Listing »
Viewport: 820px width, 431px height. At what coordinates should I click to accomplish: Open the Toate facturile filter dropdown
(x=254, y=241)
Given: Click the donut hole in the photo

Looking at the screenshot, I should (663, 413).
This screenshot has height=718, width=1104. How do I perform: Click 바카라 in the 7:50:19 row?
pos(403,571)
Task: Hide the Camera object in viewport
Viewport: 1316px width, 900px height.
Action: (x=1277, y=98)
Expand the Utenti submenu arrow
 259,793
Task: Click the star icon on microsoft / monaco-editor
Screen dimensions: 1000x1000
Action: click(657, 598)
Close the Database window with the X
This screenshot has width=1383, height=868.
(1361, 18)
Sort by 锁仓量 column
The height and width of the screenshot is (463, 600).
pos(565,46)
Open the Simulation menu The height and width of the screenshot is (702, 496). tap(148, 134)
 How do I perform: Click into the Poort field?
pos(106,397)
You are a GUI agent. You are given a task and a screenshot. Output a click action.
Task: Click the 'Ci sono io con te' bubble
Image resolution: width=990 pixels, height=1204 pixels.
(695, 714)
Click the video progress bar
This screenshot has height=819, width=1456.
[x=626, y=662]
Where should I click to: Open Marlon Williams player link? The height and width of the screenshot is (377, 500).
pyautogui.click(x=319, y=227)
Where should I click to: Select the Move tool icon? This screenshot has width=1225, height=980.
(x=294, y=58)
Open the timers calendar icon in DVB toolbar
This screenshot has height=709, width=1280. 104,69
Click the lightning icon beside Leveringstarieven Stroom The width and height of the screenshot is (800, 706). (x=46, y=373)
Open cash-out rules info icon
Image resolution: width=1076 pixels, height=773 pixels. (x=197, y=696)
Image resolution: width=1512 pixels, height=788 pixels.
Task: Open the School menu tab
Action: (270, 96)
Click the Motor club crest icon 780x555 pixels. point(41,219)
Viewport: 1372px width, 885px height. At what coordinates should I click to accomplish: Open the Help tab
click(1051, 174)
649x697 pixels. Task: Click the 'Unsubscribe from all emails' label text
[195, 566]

Exercise aim » Can you arrange the lines of these entries as a numbered list, leaving out the blank lines?

Output for this exercise »
1. Viewport: 820px width, 431px height. At what coordinates should I click to accomplish: Open the Toate facturile filter dropdown
2. (x=254, y=241)
3. Given: Click the donut hole in the photo
4. Looking at the screenshot, I should (663, 413).
5. This screenshot has height=718, width=1104. How do I perform: Click 바카라 in the 7:50:19 row?
6. pos(403,571)
7. Task: Hide the Camera object in viewport
8. Viewport: 1316px width, 900px height.
9. Action: (x=1277, y=98)
10. Expand the Utenti submenu arrow
11.  259,793
12. Task: Click the star icon on microsoft / monaco-editor
13. Screen dimensions: 1000x1000
14. Action: click(657, 598)
15. Close the Database window with the X
16. This screenshot has width=1383, height=868.
17. (1361, 18)
18. Sort by 锁仓量 column
19. The height and width of the screenshot is (463, 600).
20. pos(565,46)
21. Open the Simulation menu The height and width of the screenshot is (702, 496). tap(148, 134)
22.  How do I perform: Click into the Poort field?
23. pos(106,397)
24. You are a GUI agent. You are given a task and a screenshot. Output a click action.
25. Task: Click the 'Ci sono io con te' bubble
26. Image resolution: width=990 pixels, height=1204 pixels.
27. (695, 714)
28. Click the video progress bar
29. This screenshot has height=819, width=1456.
30. [x=626, y=662]
31. Where should I click to: Open Marlon Williams player link? The height and width of the screenshot is (377, 500).
32. pyautogui.click(x=319, y=227)
33. Where should I click to: Select the Move tool icon? This screenshot has width=1225, height=980.
34. (x=294, y=58)
35. Open the timers calendar icon in DVB toolbar
36. This screenshot has height=709, width=1280. 104,69
37. Click the lightning icon beside Leveringstarieven Stroom The width and height of the screenshot is (800, 706). (x=46, y=373)
38. Open cash-out rules info icon
39. Image resolution: width=1076 pixels, height=773 pixels. (x=197, y=696)
40. Image resolution: width=1512 pixels, height=788 pixels.
41. Task: Open the School menu tab
42. Action: (270, 96)
43. Click the Motor club crest icon 780x555 pixels. point(41,219)
44. Viewport: 1372px width, 885px height. At what coordinates should I click to accomplish: Open the Help tab
45. click(1051, 174)
46. 649x697 pixels. Task: Click the 'Unsubscribe from all emails' label text
47. [195, 566]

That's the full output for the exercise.